§ Exercise:
Give back only the part of the listing that opens with the line containing "Given: Open the NVIDIA Control Panel icon" and closes with the line containing "[x=122, y=403]", renaming "dropdown" to "drop-down list" and leaving everything else unchanged.

§ Exercise data:
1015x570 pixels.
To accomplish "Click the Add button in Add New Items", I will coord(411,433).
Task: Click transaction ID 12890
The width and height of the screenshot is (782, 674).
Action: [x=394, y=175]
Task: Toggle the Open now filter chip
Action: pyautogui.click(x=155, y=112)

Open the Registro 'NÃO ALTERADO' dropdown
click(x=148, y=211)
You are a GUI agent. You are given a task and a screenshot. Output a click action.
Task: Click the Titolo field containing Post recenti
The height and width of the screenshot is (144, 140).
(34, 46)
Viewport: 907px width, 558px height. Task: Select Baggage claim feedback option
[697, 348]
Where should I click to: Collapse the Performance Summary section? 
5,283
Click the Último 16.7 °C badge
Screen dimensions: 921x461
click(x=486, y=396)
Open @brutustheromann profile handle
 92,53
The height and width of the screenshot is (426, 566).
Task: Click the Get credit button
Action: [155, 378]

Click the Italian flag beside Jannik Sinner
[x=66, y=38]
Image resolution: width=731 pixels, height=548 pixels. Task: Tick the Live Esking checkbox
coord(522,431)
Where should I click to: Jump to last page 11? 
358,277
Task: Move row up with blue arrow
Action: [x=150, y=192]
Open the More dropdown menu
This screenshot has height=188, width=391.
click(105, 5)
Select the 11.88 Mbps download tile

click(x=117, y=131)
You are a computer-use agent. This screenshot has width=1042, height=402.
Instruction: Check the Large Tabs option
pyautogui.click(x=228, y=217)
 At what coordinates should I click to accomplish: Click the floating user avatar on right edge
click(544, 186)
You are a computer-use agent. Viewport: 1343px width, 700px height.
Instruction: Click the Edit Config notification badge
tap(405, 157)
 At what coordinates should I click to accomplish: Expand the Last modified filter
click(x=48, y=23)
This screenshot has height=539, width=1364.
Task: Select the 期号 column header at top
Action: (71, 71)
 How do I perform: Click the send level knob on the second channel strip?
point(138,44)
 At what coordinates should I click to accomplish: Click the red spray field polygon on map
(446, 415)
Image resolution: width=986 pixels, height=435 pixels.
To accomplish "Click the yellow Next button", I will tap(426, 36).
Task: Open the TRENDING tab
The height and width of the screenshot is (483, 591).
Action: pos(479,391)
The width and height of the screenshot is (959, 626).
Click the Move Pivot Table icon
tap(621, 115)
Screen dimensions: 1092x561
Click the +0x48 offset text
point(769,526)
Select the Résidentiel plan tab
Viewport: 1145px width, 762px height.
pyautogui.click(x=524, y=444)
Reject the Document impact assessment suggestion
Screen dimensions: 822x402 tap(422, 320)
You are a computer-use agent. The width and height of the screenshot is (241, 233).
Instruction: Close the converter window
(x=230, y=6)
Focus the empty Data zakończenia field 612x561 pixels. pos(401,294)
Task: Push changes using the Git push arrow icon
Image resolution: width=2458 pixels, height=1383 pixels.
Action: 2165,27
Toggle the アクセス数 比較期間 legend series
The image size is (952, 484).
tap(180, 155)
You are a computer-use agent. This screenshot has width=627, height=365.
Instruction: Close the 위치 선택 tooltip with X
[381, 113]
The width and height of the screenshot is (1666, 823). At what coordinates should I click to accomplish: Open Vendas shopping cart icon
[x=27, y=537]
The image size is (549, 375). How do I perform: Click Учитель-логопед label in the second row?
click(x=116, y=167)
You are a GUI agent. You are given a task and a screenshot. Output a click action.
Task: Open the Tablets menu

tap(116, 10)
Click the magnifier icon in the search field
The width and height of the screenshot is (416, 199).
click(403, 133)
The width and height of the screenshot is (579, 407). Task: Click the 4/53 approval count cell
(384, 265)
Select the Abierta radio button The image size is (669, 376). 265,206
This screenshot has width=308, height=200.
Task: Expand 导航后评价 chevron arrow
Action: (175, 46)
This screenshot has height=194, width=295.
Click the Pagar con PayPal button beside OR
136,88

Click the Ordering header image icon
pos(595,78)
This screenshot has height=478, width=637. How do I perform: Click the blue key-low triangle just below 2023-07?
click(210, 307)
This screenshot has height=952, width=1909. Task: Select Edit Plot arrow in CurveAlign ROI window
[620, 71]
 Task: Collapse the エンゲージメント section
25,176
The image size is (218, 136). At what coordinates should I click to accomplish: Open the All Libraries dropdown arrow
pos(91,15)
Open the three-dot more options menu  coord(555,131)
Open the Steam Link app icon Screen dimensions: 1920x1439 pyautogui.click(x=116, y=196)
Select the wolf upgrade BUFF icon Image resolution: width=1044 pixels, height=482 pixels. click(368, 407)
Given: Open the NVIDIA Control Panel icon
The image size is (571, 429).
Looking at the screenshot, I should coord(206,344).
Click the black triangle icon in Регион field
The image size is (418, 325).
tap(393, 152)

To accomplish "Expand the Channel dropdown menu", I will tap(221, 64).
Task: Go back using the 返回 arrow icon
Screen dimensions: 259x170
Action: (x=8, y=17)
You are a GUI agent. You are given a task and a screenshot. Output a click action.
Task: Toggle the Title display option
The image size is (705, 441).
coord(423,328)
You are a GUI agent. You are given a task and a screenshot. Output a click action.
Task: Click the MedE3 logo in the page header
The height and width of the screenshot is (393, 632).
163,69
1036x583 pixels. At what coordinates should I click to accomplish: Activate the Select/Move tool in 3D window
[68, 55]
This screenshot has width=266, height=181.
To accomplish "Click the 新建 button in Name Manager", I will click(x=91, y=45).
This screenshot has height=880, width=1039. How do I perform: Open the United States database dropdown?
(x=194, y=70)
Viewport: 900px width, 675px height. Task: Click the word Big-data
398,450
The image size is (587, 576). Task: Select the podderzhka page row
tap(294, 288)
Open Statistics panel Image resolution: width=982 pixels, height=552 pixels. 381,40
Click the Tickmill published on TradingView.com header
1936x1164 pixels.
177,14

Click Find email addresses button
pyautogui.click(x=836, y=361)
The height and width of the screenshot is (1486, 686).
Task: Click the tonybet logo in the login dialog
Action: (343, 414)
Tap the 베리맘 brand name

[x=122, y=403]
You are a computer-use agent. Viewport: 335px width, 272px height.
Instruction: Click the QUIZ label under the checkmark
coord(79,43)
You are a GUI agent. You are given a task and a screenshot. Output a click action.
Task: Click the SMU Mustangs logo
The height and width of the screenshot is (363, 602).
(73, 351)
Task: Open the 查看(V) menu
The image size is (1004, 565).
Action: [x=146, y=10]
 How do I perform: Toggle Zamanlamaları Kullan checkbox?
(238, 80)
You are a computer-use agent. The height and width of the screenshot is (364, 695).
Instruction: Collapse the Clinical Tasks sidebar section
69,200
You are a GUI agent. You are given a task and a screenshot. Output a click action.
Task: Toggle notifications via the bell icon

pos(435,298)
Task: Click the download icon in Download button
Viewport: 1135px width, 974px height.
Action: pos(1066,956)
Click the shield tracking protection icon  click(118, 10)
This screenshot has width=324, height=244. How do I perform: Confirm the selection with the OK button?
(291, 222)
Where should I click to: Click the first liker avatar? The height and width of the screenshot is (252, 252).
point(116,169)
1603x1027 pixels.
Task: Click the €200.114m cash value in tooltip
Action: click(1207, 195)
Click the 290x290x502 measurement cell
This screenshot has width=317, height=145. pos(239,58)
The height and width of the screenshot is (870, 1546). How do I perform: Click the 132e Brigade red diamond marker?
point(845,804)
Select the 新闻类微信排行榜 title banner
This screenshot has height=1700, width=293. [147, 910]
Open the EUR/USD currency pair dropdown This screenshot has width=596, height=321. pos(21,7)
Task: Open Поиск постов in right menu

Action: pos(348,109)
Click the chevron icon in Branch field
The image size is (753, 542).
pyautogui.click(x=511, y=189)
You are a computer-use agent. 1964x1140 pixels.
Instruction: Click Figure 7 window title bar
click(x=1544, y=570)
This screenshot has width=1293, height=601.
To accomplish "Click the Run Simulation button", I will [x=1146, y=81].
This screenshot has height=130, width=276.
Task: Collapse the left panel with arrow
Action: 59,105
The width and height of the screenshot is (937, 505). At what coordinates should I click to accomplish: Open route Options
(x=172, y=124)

§ The output:
Given: Open the NVIDIA Control Panel icon
The image size is (571, 429).
Looking at the screenshot, I should coord(206,344).
Click the black triangle icon in Регион field
The image size is (418, 325).
tap(393, 152)

To accomplish "Expand the Channel drop-down list menu", I will tap(221, 64).
Task: Go back using the 返回 arrow icon
Screen dimensions: 259x170
Action: (x=8, y=17)
You are a GUI agent. You are given a task and a screenshot. Output a click action.
Task: Toggle the Title display option
The image size is (705, 441).
coord(423,328)
You are a GUI agent. You are given a task and a screenshot. Output a click action.
Task: Click the MedE3 logo in the page header
The height and width of the screenshot is (393, 632).
163,69
1036x583 pixels. At what coordinates should I click to accomplish: Activate the Select/Move tool in 3D window
[68, 55]
This screenshot has width=266, height=181.
To accomplish "Click the 新建 button in Name Manager", I will click(x=91, y=45).
This screenshot has height=880, width=1039. How do I perform: Open the United States database drop-down list?
(x=194, y=70)
Viewport: 900px width, 675px height. Task: Click the word Big-data
398,450
The image size is (587, 576). Task: Select the podderzhka page row
tap(294, 288)
Open Statistics panel Image resolution: width=982 pixels, height=552 pixels. 381,40
Click the Tickmill published on TradingView.com header
1936x1164 pixels.
177,14

Click Find email addresses button
pyautogui.click(x=836, y=361)
The height and width of the screenshot is (1486, 686).
Task: Click the tonybet logo in the login dialog
Action: (343, 414)
Tap the 베리맘 brand name

[x=122, y=403]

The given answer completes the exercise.